* Verilen metin
1960’ların sonu 70’lerin başı, herkesin muradı bir arabaya sahip olmaktır… Türk toplumunun bu beklentisine karşılık Tofaş’tan gelir. 1971 yılında ismi de o dönemin beklentileri ile paralellik taşıyan ‘Murat 124’ü üretir… Mersin’de ‘Murat 124’ ile yaşıt olan kentin en eski Tofaş bayisi de ‘Murat Kolektif Şirket’ ismi ile kurulur ve günümüzde Mersin Boranlar Tofaş Bayisi adıyla ticari yaşamına devam eder… Boranlar Otomotiv’in sahibi Serdar Akyurt da kayınpederinin 1971 yılında kurduğu şirketin günümüzde Koç Topluluğu’nun güvencesi ile yoluna devam ettiğini söylüyor. Aradan geçen yıllarda özellikle kurumsallaşma ve profesyonelleşme adına çok şeyin değiştiğini ifade eden Akyurt’un en temel prensibi ise insanlığın başladığı noktaya kadar profesyonel düşünmek…


Mersin’deki en eski otomotiv bayisisiniz. 39 yıl önce kuruldunuz. Aradan geçen yıllarda neler değişti?

İnsanların yaşam tarzı, hayat beklentileri ve ticaretin şekli zaman içerisinde sürekli değişti.Değişmeyen tek şeyi ise değişim. Bu doğrultuda arabalar da değişti ve daha da değişecek. Önceki yıllarda arabalardaki değişim 10 yılda bir yaşanırdı. Günümüzde ise artık yılda bir gerçekleşiyor. Bizim markamız da bu değişime ayak uyduruyor. Dünyayla beraber Türkiye’deki ekonomik şartlar, beklentiler ve sosyal hayat da değişti. Değişime ayak uyduran firmalar, beyinler yaşamaya devam edecek. Ayak uyduramayanlar maalesef geride kalacak.


Peki, bu süreç içerisinde sizin için neler değişti?

* Verilen yönerge 1
Mersin'deki Tofaş bayisini anlatan metinde adı geçen şirket, bayi ve kuruluş adlarını sıralayın.
Metin ile ardından gelen kayıtlar birbiriyle ilgili değildir.

* Veri kesitleri
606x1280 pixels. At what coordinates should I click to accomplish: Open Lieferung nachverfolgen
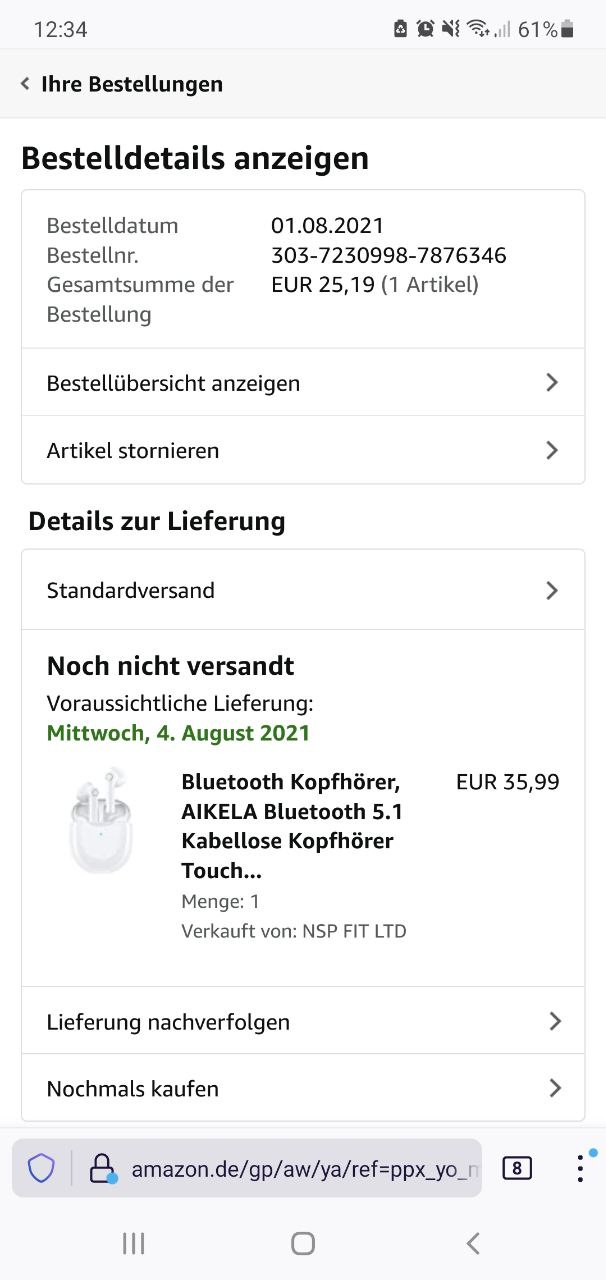point(168,1021)
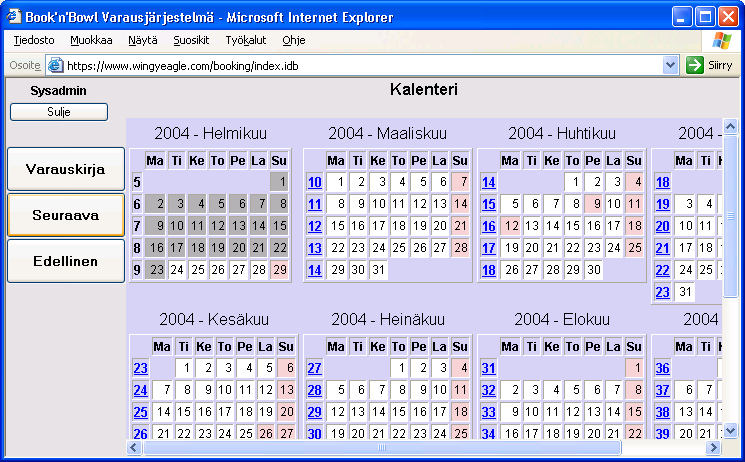The image size is (745, 462).
Task: Open the Suosikit menu
Action: click(x=190, y=40)
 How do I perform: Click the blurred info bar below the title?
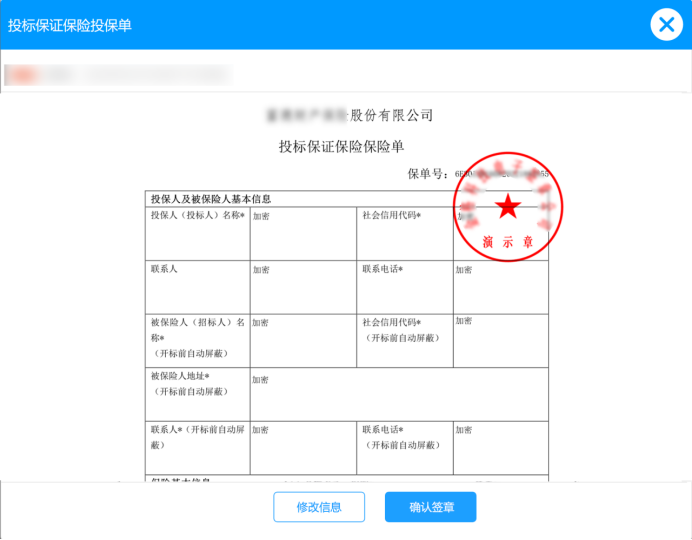tap(118, 74)
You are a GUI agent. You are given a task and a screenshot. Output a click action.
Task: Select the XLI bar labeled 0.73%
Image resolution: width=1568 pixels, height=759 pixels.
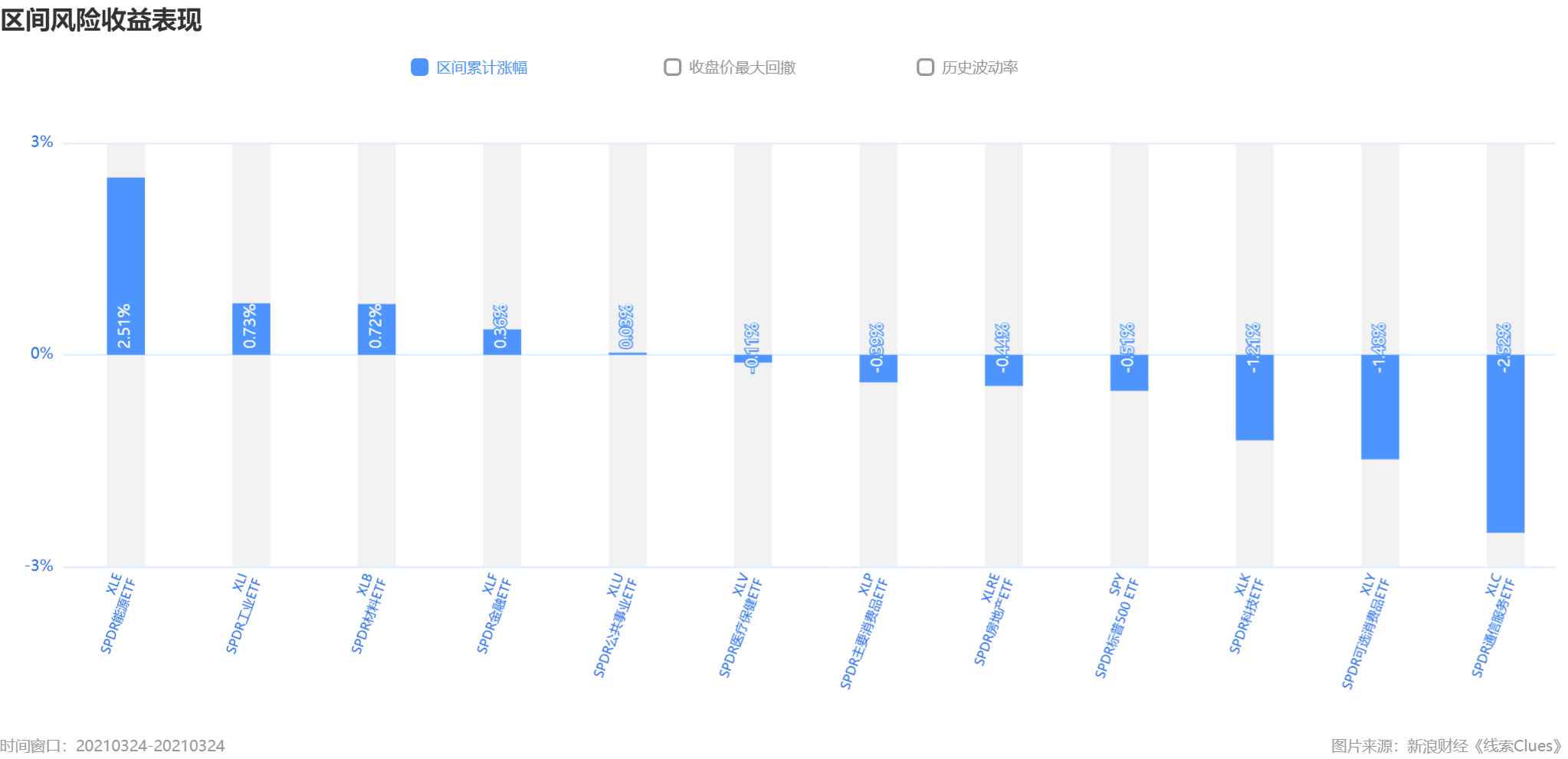pyautogui.click(x=251, y=328)
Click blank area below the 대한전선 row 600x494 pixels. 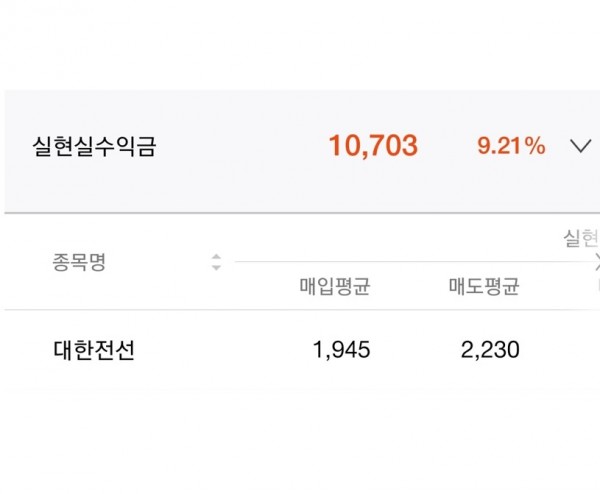click(x=300, y=440)
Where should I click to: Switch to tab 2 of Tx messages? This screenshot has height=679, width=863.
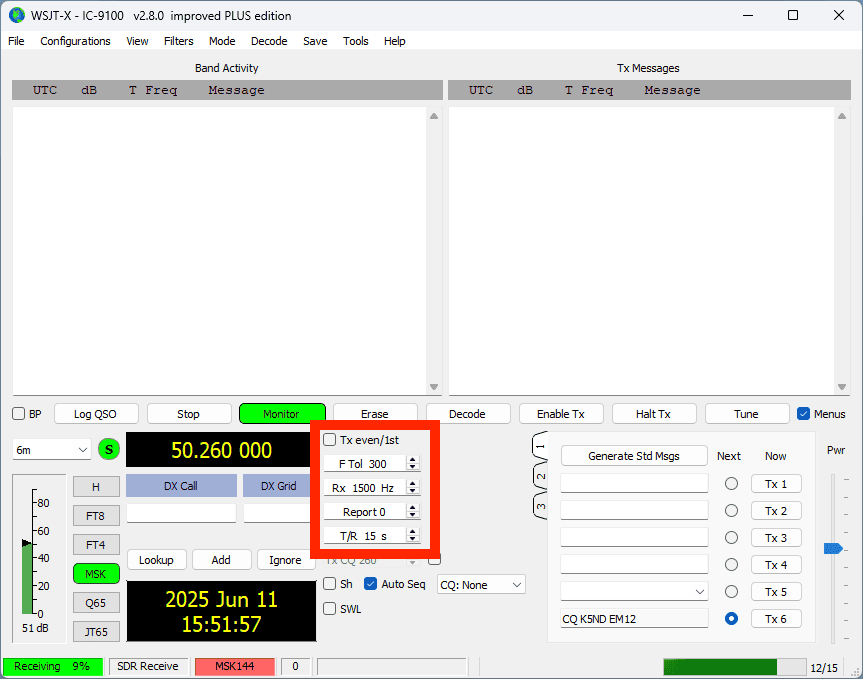[541, 477]
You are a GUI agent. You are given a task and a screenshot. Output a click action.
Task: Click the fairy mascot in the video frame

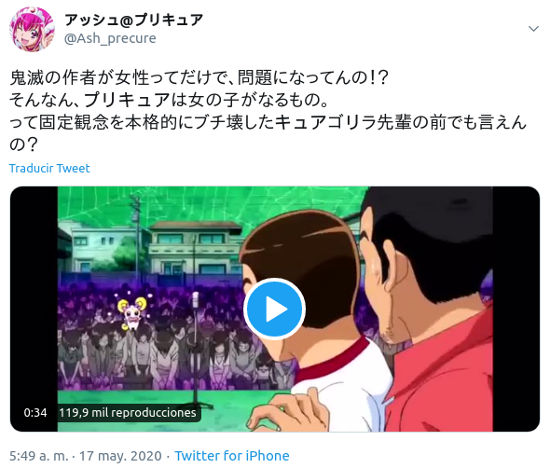[132, 313]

* Verilen yönerge 2
Kayıtlarda "width" kelimesini içeren kaç satır bulunduğunu hesaplayın; büyük-küçük harf ayrımı dikkate alınmalıdır. Yalnızca sayıyı yazın.

* Çözümlü yanıt 1
Tofaş, Murat Kolektif Şirket, Mersin Boranlar Tofaş Bayisi, Boranlar Otomotiv, Koç Topluluğu

* Çözümlü yanıt 2
2